Why a Smaller Subcontractor List Gets You Better Bids on Bid Day
Co-Founder, Comms Center
Zack has spent 10 years in commercial construction, working closely with GC estimators on subcontractor bid management and project communications. We built Comms Center to fix the coordination problems he saw firsthand.
The instinct is understandable. Bid day approaches, coverage feels thin, and someone says “just send it to everyone in the database.” Twenty-two invites go out on electrical. Two respond. The estimator spends the next week chasing the other twenty, and on bid day he still has one number, from a sub he’s never worked with.
More invites did not produce more coverage. They produced the illusion of coverage, which is worse.
A Padded List Is Deferred Thinking
A sub list padded to 30 names per trade feels like discipline. It isn’t. When a scope goes out to every electrical contractor in the region, the subs with real capacity and full backlogs sort you immediately into a lower-priority bucket. They know what a mass invite looks like. They’ve seen the same drawing set from four other GCs this week.
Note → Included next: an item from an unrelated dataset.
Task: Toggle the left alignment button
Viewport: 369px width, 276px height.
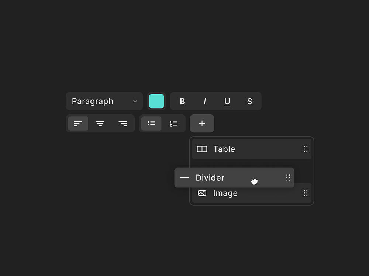Action: pos(78,123)
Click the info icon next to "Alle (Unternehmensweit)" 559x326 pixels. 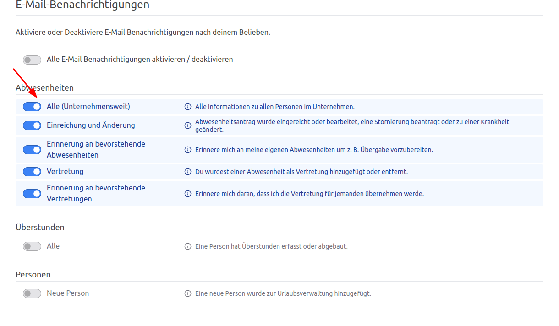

If you’re one of 25 on a list they didn’t ask to be on, they give your bid a fraction of the attention they’d give a GC they have a real relationship with.
The subs worth having are busy. They choose where to spend their estimating hours, and they choose based on close rates, payment history, and whether the GC gives them real information or just a link and a deadline. A long invite list tells them immediately which category you’re in.
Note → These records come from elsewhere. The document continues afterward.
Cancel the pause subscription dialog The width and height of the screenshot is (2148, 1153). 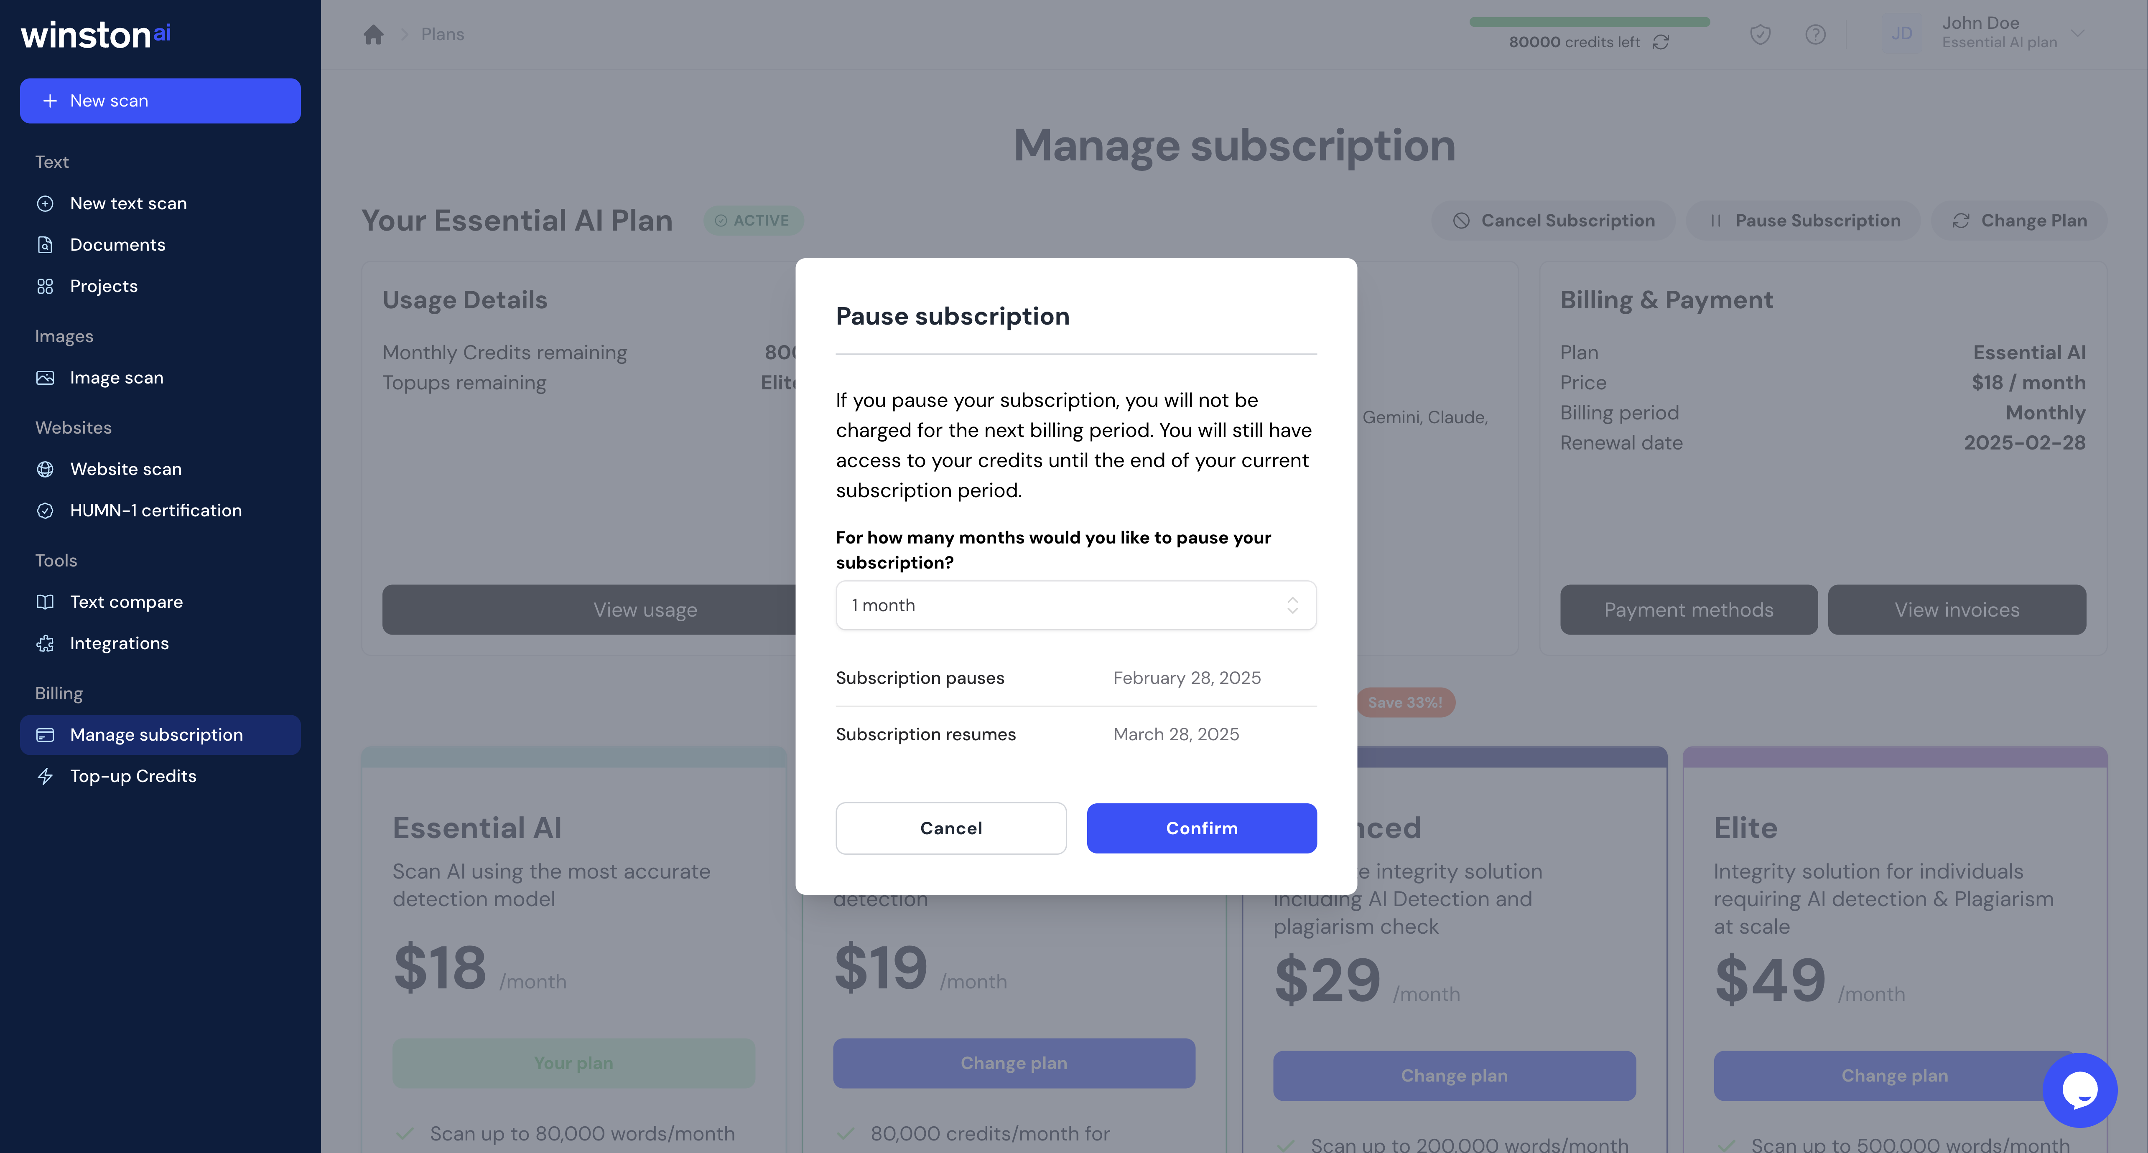point(951,828)
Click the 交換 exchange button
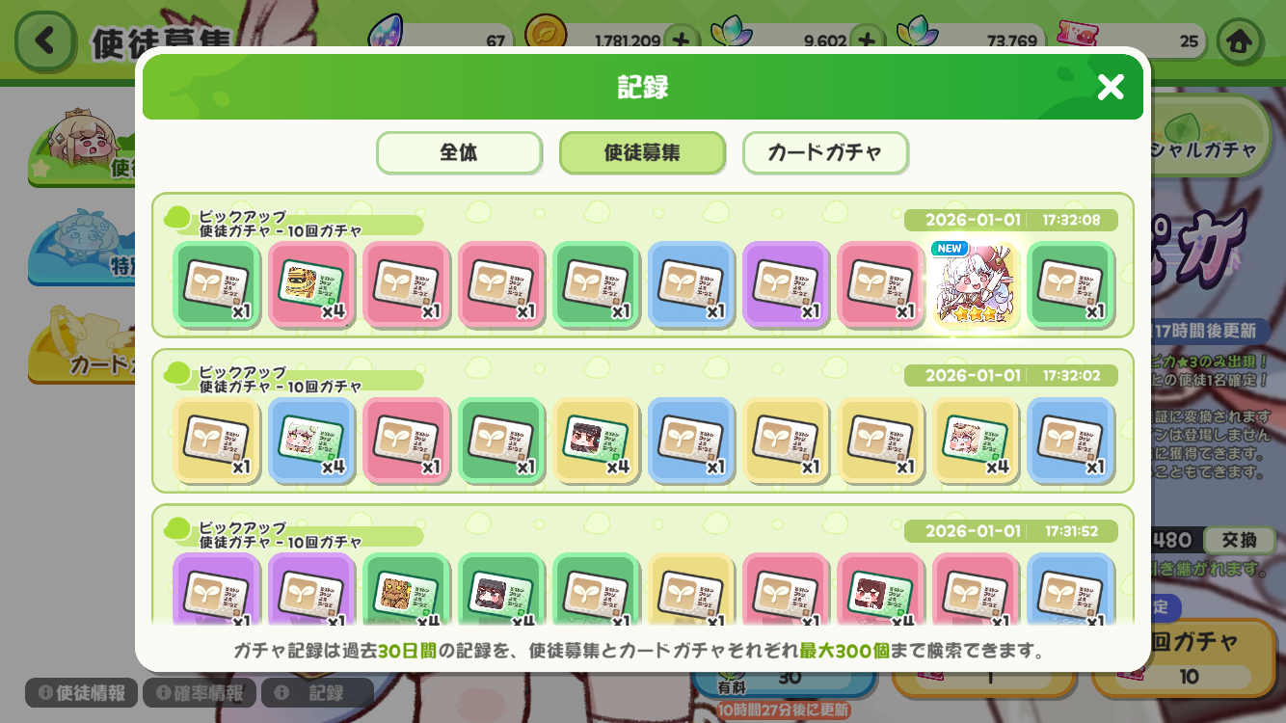The height and width of the screenshot is (723, 1286). (x=1239, y=540)
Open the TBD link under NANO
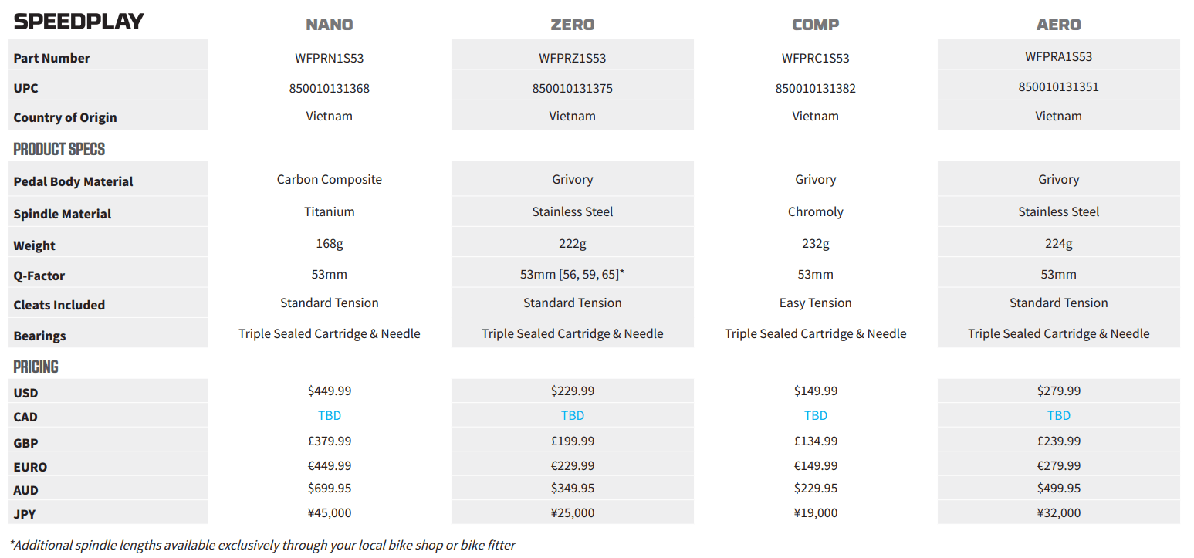Screen dimensions: 1194x558 [x=330, y=415]
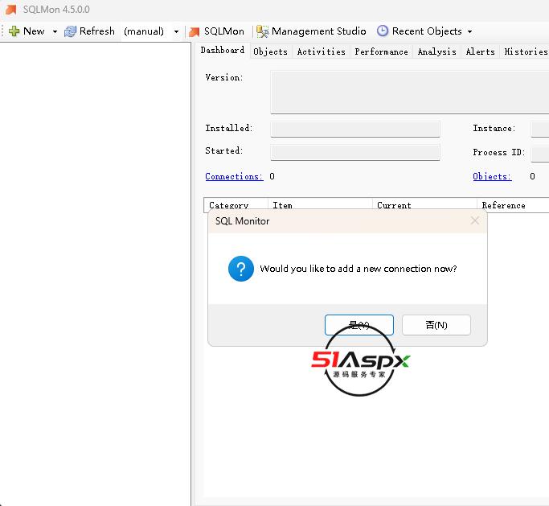Follow the Objects link on Dashboard
Screen dimensions: 549x506
click(492, 176)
Why Four Bids on Bid Day Isn’t Luck
A tighter list forces a different kind of discipline. If you’re going to limit mechanical to six subs per project, you have to actually know those six, their capacity, their backlog, who’s estimating for them this quarter, and whether they’re competitive in the project type you’re bidding. That knowledge only comes from consistent communication over time, not from maintaining a database of 400 contacts no one has called since 2022.
The GCs who consistently get four or five bids per trade on bid day aren’t the ones with the biggest invite lists. They’re the ones whose subs trust them enough to show up, and that trust is built contact by contact, project by project, it doesn’t grow by adding rows to a spreadsheet. What most GCs get wrong about subcontractor relationships comes down to exactly this: treating the relationship as transactional until the moment it needs to be something more.
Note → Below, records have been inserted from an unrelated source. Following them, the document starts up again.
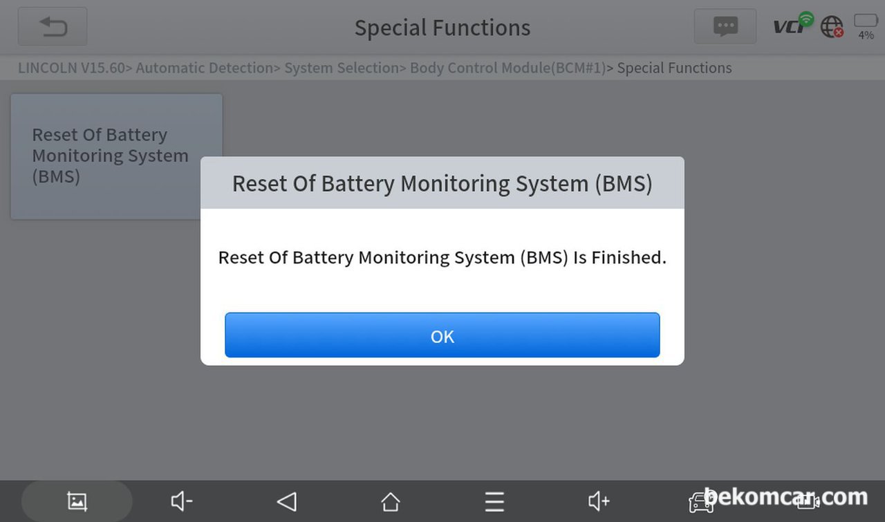
Task: Select Automatic Detection in the breadcrumb
Action: (x=205, y=68)
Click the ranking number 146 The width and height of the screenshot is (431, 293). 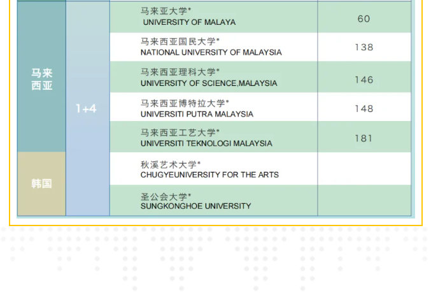coord(364,80)
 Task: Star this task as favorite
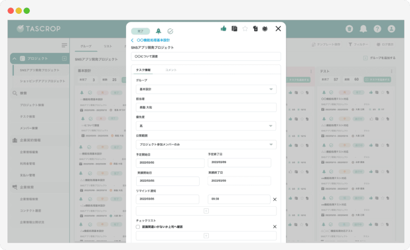(245, 29)
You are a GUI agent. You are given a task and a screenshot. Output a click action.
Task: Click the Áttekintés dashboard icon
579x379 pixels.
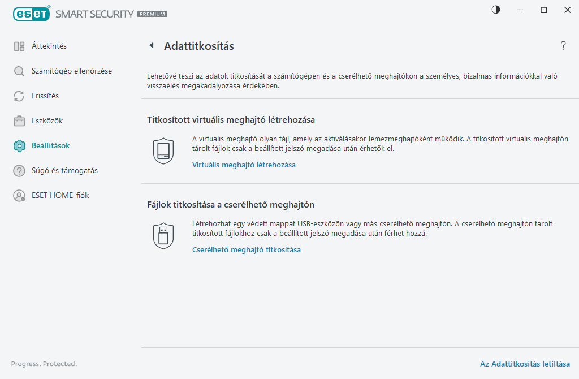coord(19,46)
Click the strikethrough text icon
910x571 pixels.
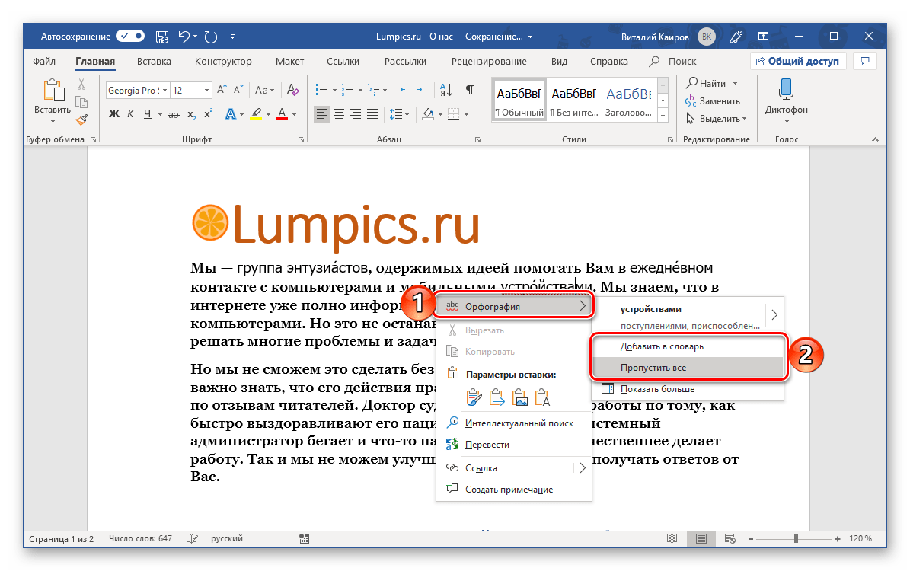174,114
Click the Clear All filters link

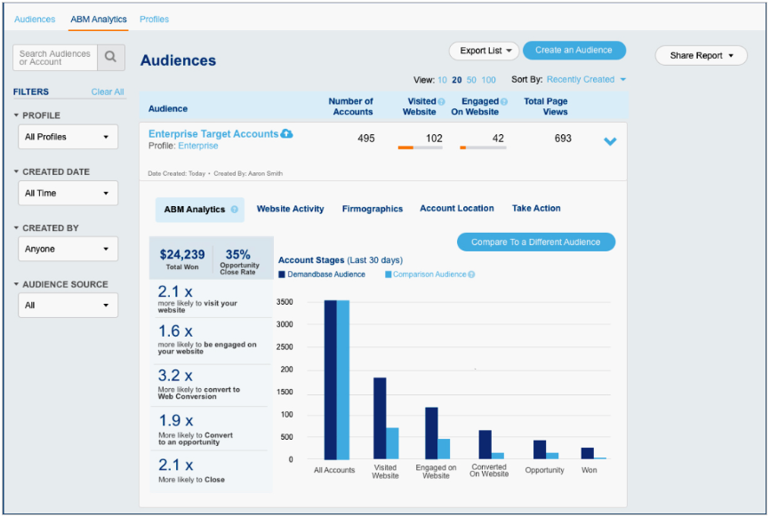107,91
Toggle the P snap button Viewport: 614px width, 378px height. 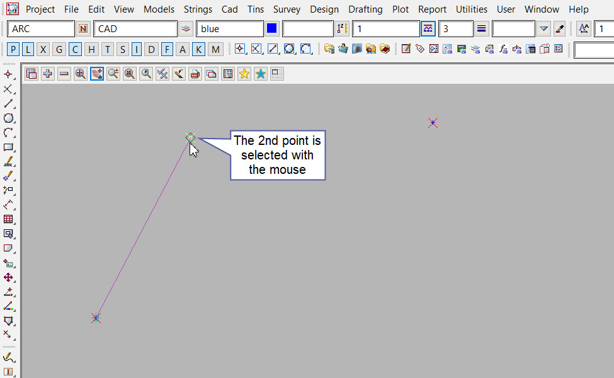pyautogui.click(x=13, y=49)
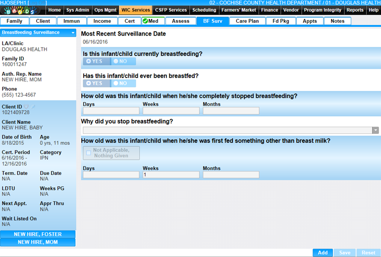This screenshot has height=257, width=381.
Task: Select family member NEW HIRE, MOM button
Action: 38,242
Bid coverage is a lagging indicator of relationship quality. If you’re getting two bids on mechanical out of twelve invites, the problem isn’t the number of invites. Ten of those twelve subs have already made a decision about your firm.
Do This Work Before the Bid Hits
Going tighter means doing the work earlier. You need to know before the bid hits which subs are busy, which have the capacity to take on your project size, and which have the bonding capacity to back it up. The SBA surety bond program exists specifically for smaller subs who want to grow into larger scopes, but capacity questions still need to be asked before bid day, not during it.
It also means pruning. If a sub hasn’t responded to three consecutive invites, they don’t belong on an active list. They belong in a dormant file until someone has a real conversation with them about whether they want to work together. Leaving them on your active list isn’t neutral, it’s a quiet way of pretending coverage exists when it doesn’t. Dead weight on an invite list doesn’t cost you anything until it costs you a trade on bid day.
Tighter lists also change how you follow up. Twelve targeted invites can be tracked, called, and confirmed, thirty cannot. When you know every sub on the list by name, the follow-up is a conversation, not a broadcast. You find out that one is already carrying your competitor’s project, one is short-staffed this quarter, and one is actually hungry for the work and needs the scope clarified. That information changes your coverage picture before it becomes a problem.
The argument for volume is really an argument against accountability. If you invite 30 subs and get two bids, you can tell yourself you tried. If you invite eight and get two bids, you have to ask harder questions about who you’re building relationships with and whether they want to work with you. That second question is more uncomfortable, and more useful.
Comms Center tracks every sub invite, acknowledgment, and bid submission in a single workflow so you can see exactly who’s engaged and who’s gone dark across your full list. When your list is small enough to actually manage, that visibility turns follow-up from a guessing game into a deliberate process. Learn more at commscenter.com.
Frequently Asked Questions
- How many subcontractors should a GC invite per trade on a typical bid?
- There's no universal number, but 6 to 10 per trade is a defensible range for most scopes. More than that and you're managing noise, not coverage. The goal is inviting subs you have a real relationship with and who are likely to bid, not maximizing the invite count.
- Won't a smaller sub list hurt my coverage if a few subs decline to bid?
- Only if your list is full of subs you don't actually know. A tighter list built on real relationships gets higher response rates than a bloated list of cold contacts. The answer to low coverage isn't more invites, it's stronger relationships with the subs already on your list.
- How do you know when to cut a subcontractor from your active list?
- If a sub hasn't responded to three consecutive invites with no explanation, move them to dormant. Before you cut them completely, have a direct conversation to find out if the relationship is worth rebuilding. Don't carry dead weight into bid day and then wonder why a trade went uncovered.